Pinson and Berry were at the podium while their teammates fielded questions, which is how it will be for good soon enough. Pinson had cried in the immediate aftermath, but he wasn't crying anymore and neither was Berry.

"Probably the main reason I'm not crying right now is because I've enjoyed every single moment I had with Coach, Joel, and all my teammates in the past," Pinson said. "That's s the hardest thing. I won't be able to get on a plane with them, five hours to LA, to spend more time with them. It's over."

When he was back in the locker room, he had a hard time even using the correct tense. At one point, he said Carolina would have to get better at something, before visibly realizing that there was no more time left in the season to do that, no second chance.

His younger teammates were more visibly upset. The locker room, normally filled with laughter and yelling and all kinds of ambient noise, was silent except for reporters asking questions and the shower roaring in the background.

"I hate that they had to go out like this. I always feel like I could have done more," Kenny Williams said. "You can't really put into words or measure the pain that you feel right now."

"They meant the world to this program, to our team. They've done so much. I really hate for it to end like this for them, for us," Johnson said.

When Johnson was done talking, he very slowly and painstakingly cut the tape off of his ankle before he went into the shower one last time. They all dressed slowly, pausing to look at their phones and sometimes shaking their heads.

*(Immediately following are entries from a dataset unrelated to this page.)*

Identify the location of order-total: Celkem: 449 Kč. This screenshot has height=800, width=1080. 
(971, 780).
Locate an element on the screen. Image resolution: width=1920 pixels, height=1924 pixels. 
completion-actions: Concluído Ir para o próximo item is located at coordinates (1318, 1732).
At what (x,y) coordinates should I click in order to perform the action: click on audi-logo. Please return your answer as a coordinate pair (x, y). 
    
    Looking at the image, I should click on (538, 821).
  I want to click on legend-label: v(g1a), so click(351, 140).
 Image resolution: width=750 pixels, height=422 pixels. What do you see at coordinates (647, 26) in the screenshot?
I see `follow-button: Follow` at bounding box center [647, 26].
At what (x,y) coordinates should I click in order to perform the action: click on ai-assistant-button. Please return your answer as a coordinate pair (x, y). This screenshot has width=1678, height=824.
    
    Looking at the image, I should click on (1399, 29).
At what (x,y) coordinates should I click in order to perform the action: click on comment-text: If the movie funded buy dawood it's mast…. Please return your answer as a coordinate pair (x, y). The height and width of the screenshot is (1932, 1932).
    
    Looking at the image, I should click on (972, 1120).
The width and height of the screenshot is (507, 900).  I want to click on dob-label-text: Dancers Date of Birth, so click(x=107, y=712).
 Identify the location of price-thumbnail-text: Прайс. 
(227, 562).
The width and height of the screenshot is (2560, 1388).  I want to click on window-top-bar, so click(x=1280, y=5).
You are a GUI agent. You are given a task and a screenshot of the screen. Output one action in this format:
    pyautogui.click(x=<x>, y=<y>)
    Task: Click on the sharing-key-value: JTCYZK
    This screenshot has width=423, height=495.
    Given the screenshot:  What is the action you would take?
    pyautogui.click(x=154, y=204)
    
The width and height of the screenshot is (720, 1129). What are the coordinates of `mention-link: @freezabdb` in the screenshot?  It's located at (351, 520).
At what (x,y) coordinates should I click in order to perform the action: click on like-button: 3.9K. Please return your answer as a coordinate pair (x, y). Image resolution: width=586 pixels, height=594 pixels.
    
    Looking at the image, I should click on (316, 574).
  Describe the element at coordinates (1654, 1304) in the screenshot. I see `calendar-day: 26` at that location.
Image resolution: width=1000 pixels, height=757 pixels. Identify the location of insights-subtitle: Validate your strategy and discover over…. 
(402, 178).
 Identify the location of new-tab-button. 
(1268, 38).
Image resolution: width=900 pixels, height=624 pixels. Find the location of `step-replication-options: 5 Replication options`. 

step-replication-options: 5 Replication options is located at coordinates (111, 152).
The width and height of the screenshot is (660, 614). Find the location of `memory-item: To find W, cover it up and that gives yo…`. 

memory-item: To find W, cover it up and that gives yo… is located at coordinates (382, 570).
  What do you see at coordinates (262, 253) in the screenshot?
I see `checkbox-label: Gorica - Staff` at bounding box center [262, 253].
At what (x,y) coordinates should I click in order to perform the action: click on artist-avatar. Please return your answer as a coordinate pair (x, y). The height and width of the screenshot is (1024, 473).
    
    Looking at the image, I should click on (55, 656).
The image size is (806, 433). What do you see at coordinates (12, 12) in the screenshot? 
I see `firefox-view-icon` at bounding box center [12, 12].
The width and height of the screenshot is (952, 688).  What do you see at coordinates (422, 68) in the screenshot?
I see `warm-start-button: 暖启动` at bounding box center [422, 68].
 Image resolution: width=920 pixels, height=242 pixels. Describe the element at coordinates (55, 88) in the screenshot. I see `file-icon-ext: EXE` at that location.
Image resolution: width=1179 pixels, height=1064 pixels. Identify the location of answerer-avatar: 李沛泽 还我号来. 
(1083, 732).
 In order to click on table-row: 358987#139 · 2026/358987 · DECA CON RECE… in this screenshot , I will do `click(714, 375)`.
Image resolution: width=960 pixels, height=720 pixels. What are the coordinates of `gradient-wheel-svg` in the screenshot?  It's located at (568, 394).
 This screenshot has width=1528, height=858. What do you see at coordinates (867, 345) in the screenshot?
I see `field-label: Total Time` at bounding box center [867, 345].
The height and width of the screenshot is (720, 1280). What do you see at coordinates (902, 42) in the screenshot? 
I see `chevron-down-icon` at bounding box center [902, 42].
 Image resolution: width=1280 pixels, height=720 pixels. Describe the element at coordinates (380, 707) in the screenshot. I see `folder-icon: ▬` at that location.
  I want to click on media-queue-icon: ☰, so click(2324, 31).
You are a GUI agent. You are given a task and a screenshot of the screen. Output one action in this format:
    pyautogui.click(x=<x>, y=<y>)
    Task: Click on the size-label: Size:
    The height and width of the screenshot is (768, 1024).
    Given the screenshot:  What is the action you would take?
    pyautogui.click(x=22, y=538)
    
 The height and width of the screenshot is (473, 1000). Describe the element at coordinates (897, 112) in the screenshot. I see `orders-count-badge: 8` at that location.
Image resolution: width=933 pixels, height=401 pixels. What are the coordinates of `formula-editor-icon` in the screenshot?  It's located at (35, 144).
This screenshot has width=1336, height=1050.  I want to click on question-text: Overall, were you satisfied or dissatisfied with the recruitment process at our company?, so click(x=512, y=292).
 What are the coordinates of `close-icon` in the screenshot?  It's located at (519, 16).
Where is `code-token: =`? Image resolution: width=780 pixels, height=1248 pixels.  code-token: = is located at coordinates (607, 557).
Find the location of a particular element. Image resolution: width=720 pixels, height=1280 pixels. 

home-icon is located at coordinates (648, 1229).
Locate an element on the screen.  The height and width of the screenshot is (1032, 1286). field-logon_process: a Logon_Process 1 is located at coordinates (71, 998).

Pinson and Berry didn't go out the way they wanted, but what they accomplished is tough to match. They've seen it all, the good and the bad. Pinson even put it in perspective when he said the message he'd pass to his teammates is to remember this feeling, adding, "It's the same feeling we had – well, it's a little bit different when we lost the national championship game."

Yes, it's probably a little bit more difficult to lose the national championship game on a buzzer-beater than to lose in the second round the year after winning a national title.

But losing Berry and Pinson felt like losing an era.

"They were main pieces in two Final Four runs – back to back at that, not even to mention the championship. So they'll be remembered in Carolina history forever," Kenny Williams said. "It's no surprise that it feels a lot bigger than the season ending."

That's why everyone in that locker room was taking in the loss in different ways, as Johnson astutely pointed out ("It hurts everybody in their own way, but in a very, very strong way," he said). Kenny Williams has a ring, but couldn't play in last year's national title run with an injury. Berry and Pinson already had rings. Many of their younger teammates either didn't, or didn't play as big a role on the team that won.

And Johnson himself came to North Carolina because he wanted to go to a Final Four. He wasn't able to do that.

"The thing is, it goes on. A new season will come around. We'll go home. The sun will come up in the morning. You've just got to do it again," Johnson said.

"I said the same thing when I lost last year. It hurts. It sucks. It hurts. Ever since that moment last year, even though I didn't know where I'd end up, all the work you put in leads to this, leads to this moment.

"To lose it in this way, it -- it's tough."

Johnson stopped, and swallowed hard, finally overcome by the moment.

"It's part of the game. One team is going to come out of the game with this feeling. We just didn't want it to be us."